Which lines run from the line with "Given: Click the browser Forward arrow button" to the end of the entries? Write out exactly those, leaving out the pictures.

=-=-=-=-=

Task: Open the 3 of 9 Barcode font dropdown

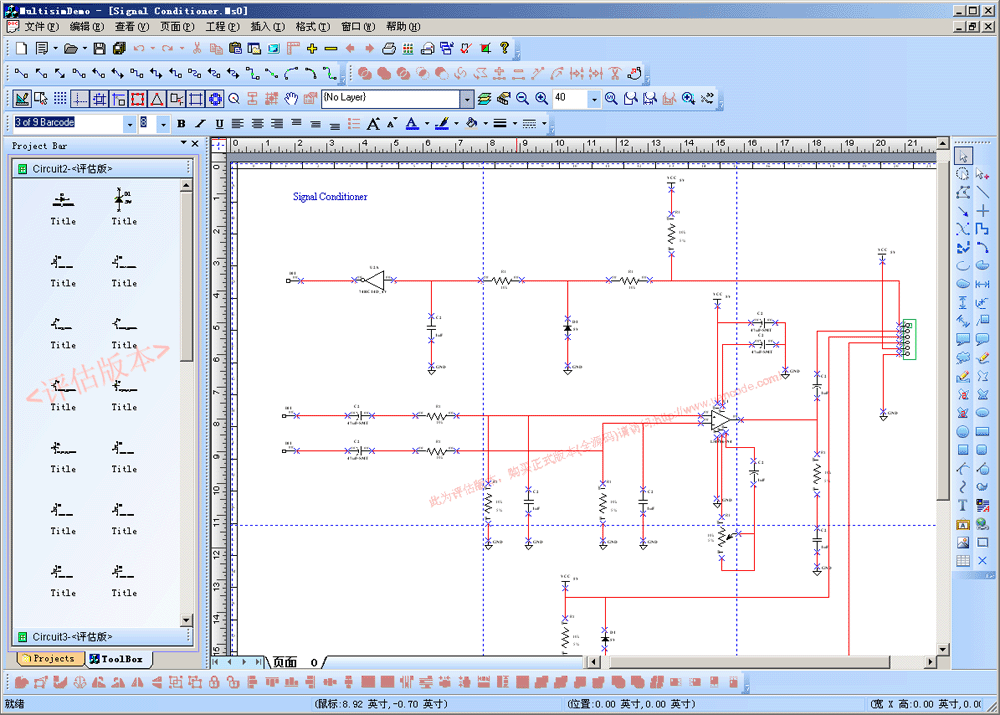Action: (x=129, y=124)
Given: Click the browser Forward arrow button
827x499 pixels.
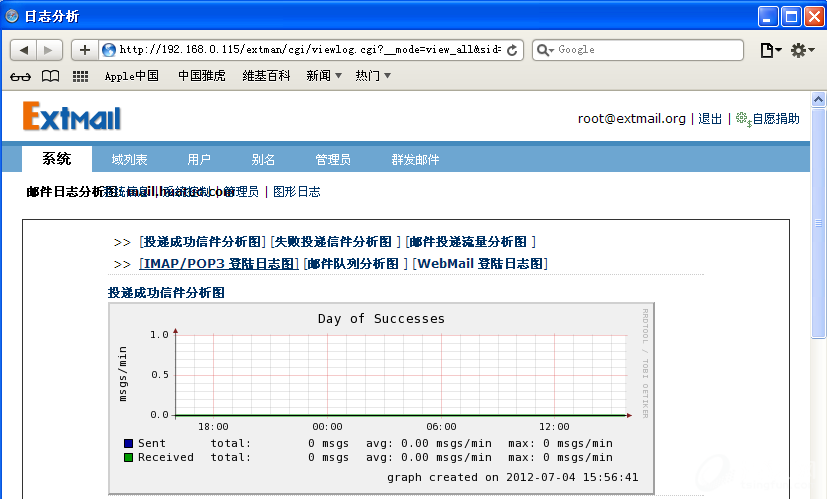Looking at the screenshot, I should [x=50, y=50].
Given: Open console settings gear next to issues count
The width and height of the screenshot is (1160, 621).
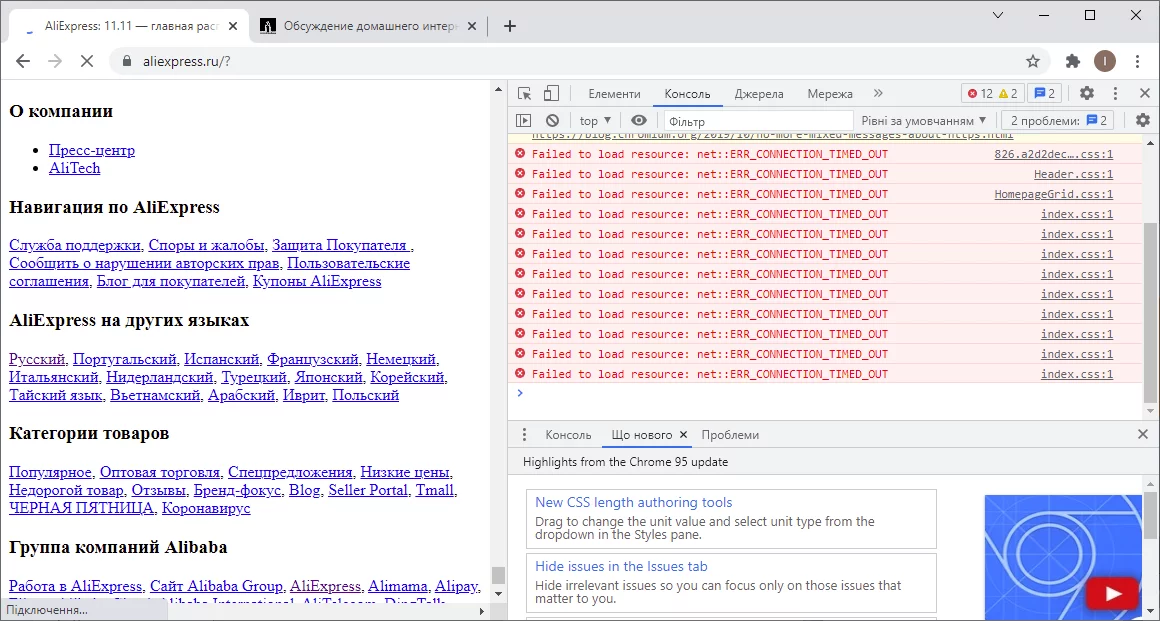Looking at the screenshot, I should 1143,121.
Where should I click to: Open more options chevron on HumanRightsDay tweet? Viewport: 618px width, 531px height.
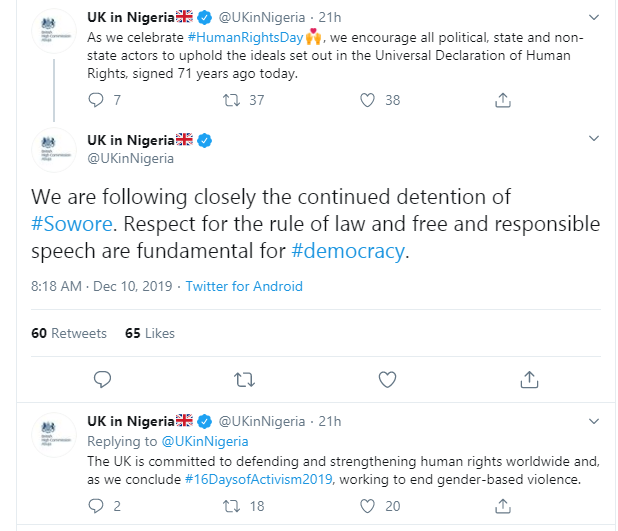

=-=-=-=-=

Answer for the task
Given: Click the browser Forward arrow button
827x499 pixels.
Looking at the screenshot, I should [x=50, y=50].
Given: Open console settings gear next to issues count
The width and height of the screenshot is (1160, 621).
Looking at the screenshot, I should 1143,121.
Where should I click to: Open more options chevron on HumanRightsDay tweet? Viewport: 618px width, 531px height.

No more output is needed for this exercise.